• DIRECTIVES:
[A] Answer these from the summary on politically motivated killings in the United States, one line each:
(i) On what date was the summary checked?
(ii) What share of all U.S. murders since 1975 do the 3,597 politically motivated murders represent?
(iii) According to multiple analyses, which kind of extremist violence accounts for the majority of domestic terror deaths in recent decades?
[B] Pick up the summary on politically motivated killings in the United States and continue it from the point where it stops.

• DOCUMENT SEGMENT:
-- -- --

Checked on October 8, 2025

Executive Summary

From January 1, 1975, through September 10, 2025, studies report 3,597 people were murdered in politically motivated terrorist attacks in the United States, a figure that specialists say represents about 0.35% of all U.S. murders since 1975 and only 79 incidents since 2020 [1]. Multiple analyses concur that right-wing extremist violence accounts for the majority of domestic terror deaths in recent decades, though researchers disagree on timeframes and definitions and one prominent study was removed from a federal website, complicating consensus [2] [3].

1. Big number, small share — why 3,597 keeps appearing

The most widely cited tally in the recent reporting is 3,597 politically motivated murders from 1975 through September 10, 2025, and analysts emphasize this is a small fraction of overall homicides — roughly 0.35% — illustrating that politically motivated killings are numerically rare relative to general violent crime [1]. That metric is useful for broad context, but it is sensitive to the dataset’s starting year, coding rules for “politically motivated,” and whether the dataset counts only murders or all terrorist incidents. The same source also reports 79 incidents since 2020, a useful short-term indicator that shapes contemporary policy debates [1].

-- -- --

• RECORDED DATA:
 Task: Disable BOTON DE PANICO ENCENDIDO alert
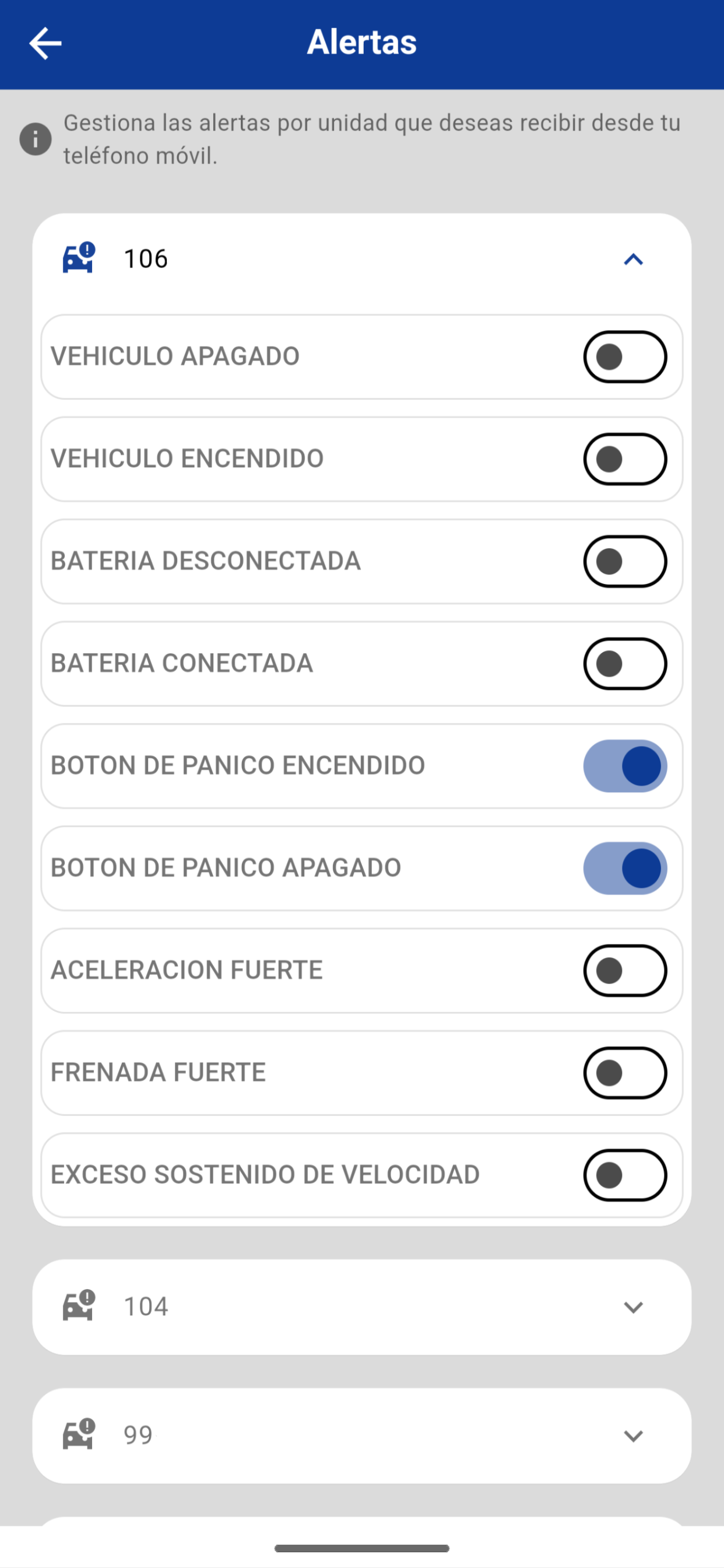(x=625, y=766)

-- -- --

• THE ANSWERS:
[A]
(i) October 8, 2025
(ii) Roughly 0.35%
(iii) Right-wing extremist violence

[B]
2. Consistent pattern: right-wing perpetrators account for most fatalities

Multiple reviews of domestic terrorism data conclude right-wing extremist attacks have caused the bulk of fatalities from U.S. domestic terrorism since the early 2000s, with estimates putting that share at roughly 75–80% of deaths and cataloging high-casualty events like Charleston and the Tree of Life shooting [2]. One recent synthesis states right-wing ideologies underlie substantially more ideologically motivated homicides than left-wing or Islamist extremism over modern time windows, highlighting a persistent pattern across datasets even when absolute numbers differ [3] [2]. These convergent findings shape law-enforcement and research priorities.

3. Newer claims of a left-wing uptick complicate the narrative

Some recent reporting points to a 2025 uptick in leftist violence, citing a CSIS review that characterizes 2025 as on track to be the most violent year for leftist extremists since the mid-1990s and emphasizing the definitional frame — “violence or threats by nonstate actors meant to achieve political goals and spread fear” — used by that study [4]. That observation doesn’t negate longer-term trends showing right-wing predominance, but it does indicate that short-term fluctuations can shift the distribution of incidents and that media focus often follows high-profile recent cases.

4. A removed DOJ/NIJ study: numbers and controversy

A study reported removed from a Department of Justice page concluded that far-right extremists committed more ideologically motivated homicides than far-left or radical Islamist extremists since 1990, tallying 227 events and over 520 lives lost under that timeframe. The removal has fueled debate about transparency, editorial control, and whether agencies should publicize sensitive research; however, the underlying figures have been cited by multiple outlets and researchers, which supports the broader contention that far-right violence has been substantial in recent decades [3]. The removal does not erase the study’s data points from public discussion.

5. Methodology matters — why sources disagree on “how many”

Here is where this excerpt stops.